I wish I could figure out loving relationships. Last week, in a post entitled Domestic Violence and Mental Illness, I observed:
I won't mince words here. Even if we are loving and compassionate and caring people, even if we are not engaging in any type of abusive behavior, our illness has the cumulative effect of wearing our partners down to the breaking point. They feel spent, violated. And - irony of ironies - many wind up as depressed as we are.
Vanessa took strong exception to my statement, noting in a comment:
Although you are, perhaps, referring still to those with bipolar disorder who are not fully well, the statement seems to be a blanketed and overarching one. Some of us do not have partners who "wear us down to the breaking point." Instead, we see the beauty of a person who is dealing with a debilitating illness and STILL is loving and compassionate.
Thank you, Vanessa, for speaking out.

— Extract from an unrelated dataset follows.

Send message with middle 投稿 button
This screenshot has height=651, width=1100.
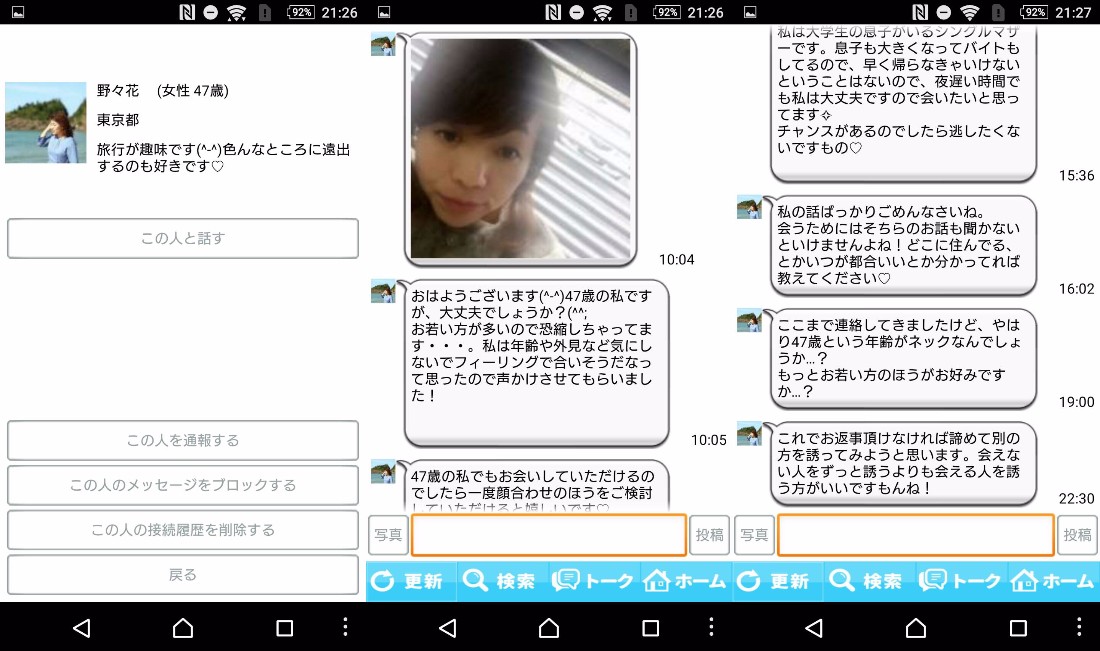pyautogui.click(x=709, y=535)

Yes, I do feel it is my duty to point out the downside of our illness, which often includes the hell we put our partners through, but I would be remiss not to validate and amplify your comments. Indeed, in loving relationships, we bring a whole lot to the table, and I think it starts with the transformative experience you hint at in your reply.
Certainly, none of us planned on having bipolar. The deal, as we understood it way back when we were growing up, was to expect a reasonably smooth passage into adulthood with maybe a few detours and hair-raising adventures along the way. Instead, our brains got mugged. Our air supply got cut off. Our world spun out of control.

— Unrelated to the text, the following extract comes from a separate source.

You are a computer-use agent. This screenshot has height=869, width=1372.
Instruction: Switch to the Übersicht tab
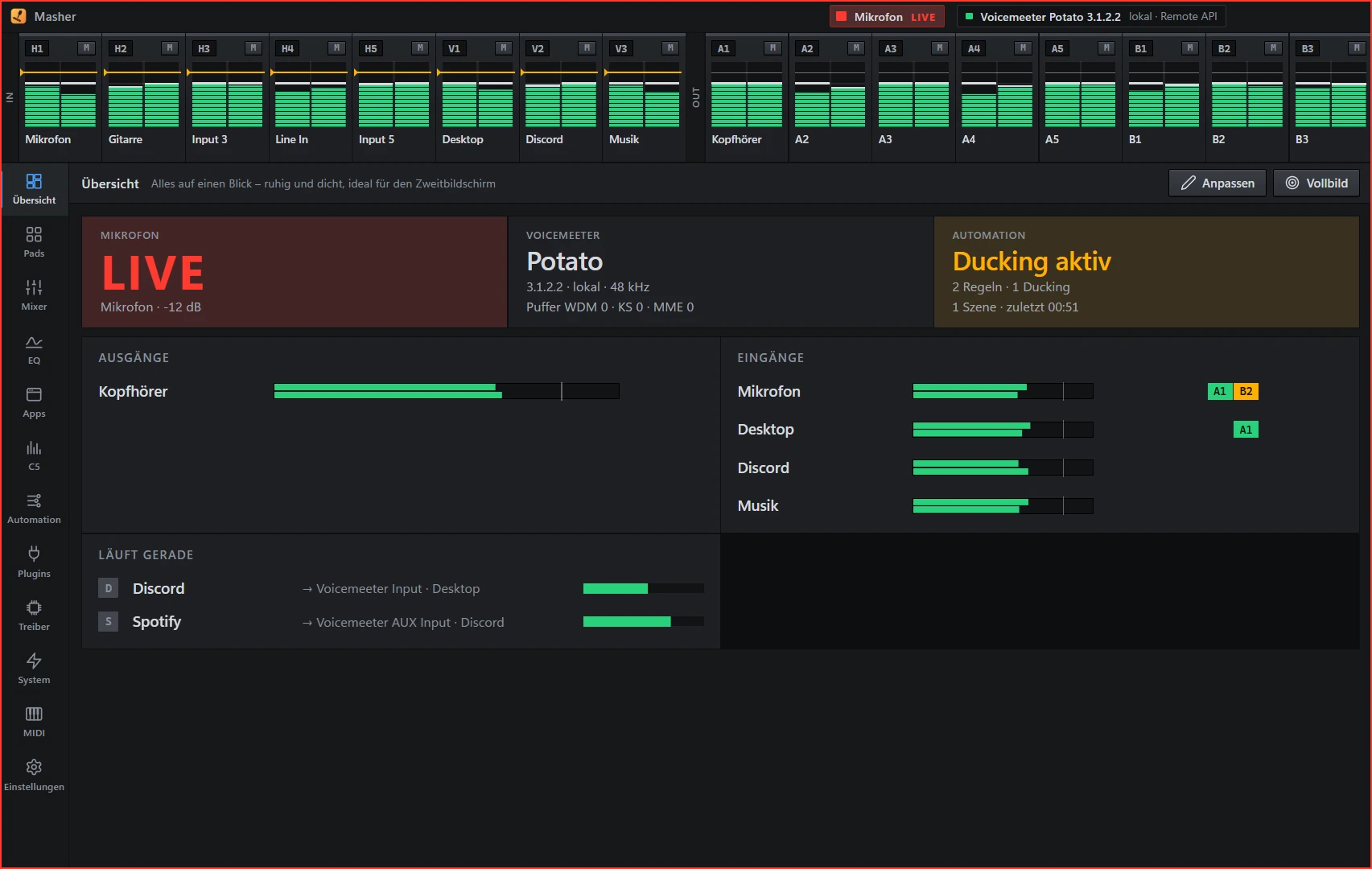tap(34, 189)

Just like that, the deal changed. Instead of success and companionship and love, we found ourselves marginalized and isolated and on many occasions despised. As social outcasts, we lost our confidence and sense of self-worth, forced to endure endless rounds of hardship, humiliation, and deprivation.
Believe me, after you’ve lived a life as a nobody long enough, you are never the same. Sadly, many of us lose the battle. We may not be technically dead. Clinically dead but breathing, is how I would describe it.

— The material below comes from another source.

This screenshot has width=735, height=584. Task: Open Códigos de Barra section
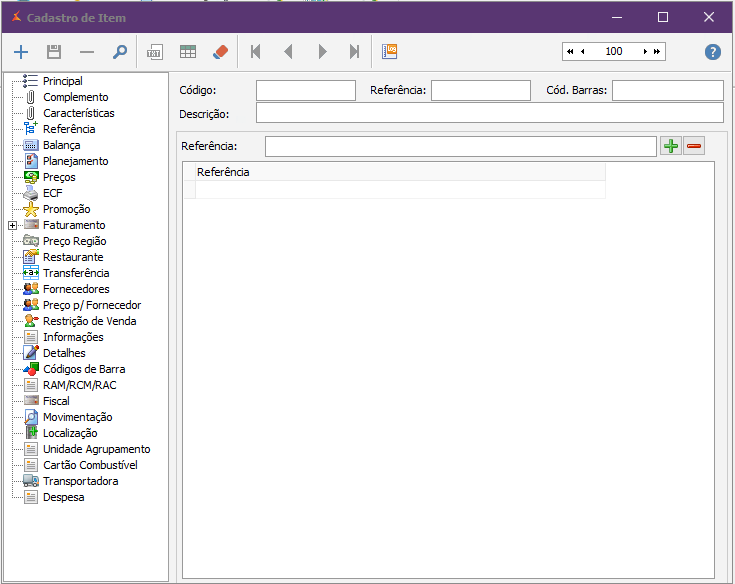[x=84, y=369]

But those of us who get through it describe something akin to a spiritual awakening, an emergent sense of greater closeness to one’s own humanity and divinity. We may never lead the lives we once imagined, but in many ways we are leading much better lives than we ever could have imagined.
Is this a quality that can light up the lives of those around us?
Nassir Ghaemi in his recently released “A First Rate Madness” endorses what a lot of us already know - that our personal suffering makes us far more sensitive to the needs of others. We are attuned. We are accepting. We reach out. We respond with compassion.
Crazy thing, we the “crazy” are natural healers and nurturers. Often, our own self-stigma prevents us from seeing this. We tend to over-ruminate on our failings, downplay what makes us special to others, and take ourselves out of the relationship game.
Why do we do this to ourselves? We who have so much to offer. Clearly. Vanessa is telling us something. Clearly, we need to be listening.